Poster-No.
P2-076
Author:
Other authors:
Institution/company:
This study aims to systematically examine aging mechanisms of lithium-ion cells. For this purpose, three different commercially available cylindrical cells featuring nickel-rich cathodes and graphite-based anodes are tested. Each cell type undergoes five different aging methods, encompassing calendar aging, cyclic aging, and a realistic drive cycle profile. Differential voltage analysis is employed as a non-destructive technique to gain insights into the degradation mechanism of the aged cells. The analysis of aging mechanisms using DVA revealed a consistent primary aging mechanism at lower SoH across all applied aging conditions for the three tested cell types.

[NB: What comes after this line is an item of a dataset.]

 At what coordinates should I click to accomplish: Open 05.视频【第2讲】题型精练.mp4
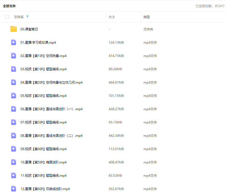click(x=43, y=96)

The findings suggest that in the cells equipped with nickel-cobalt-aluminum cathodes and graphite/silicon anodes, the primary aging mechanism involves growth of the solid electrolyte interface. Conversely, cells incorporating nickel-cobalt-manganese cathodes with a higher silicon content in the anode, experience a notable loss in anode capacity. Additionally, it is indicated that aging modes may be influenced by the stage of aging in particular cell types and must be considered in data analysis.
The obtained results from electrochemical tests are validated through post mortem analysis including scanning electron microscope analysis, mercury porosimetry, and computed tomography. Through material characterisation analysis, differential voltage analysis proves to be a reliable, non-invasive method for aging investigation.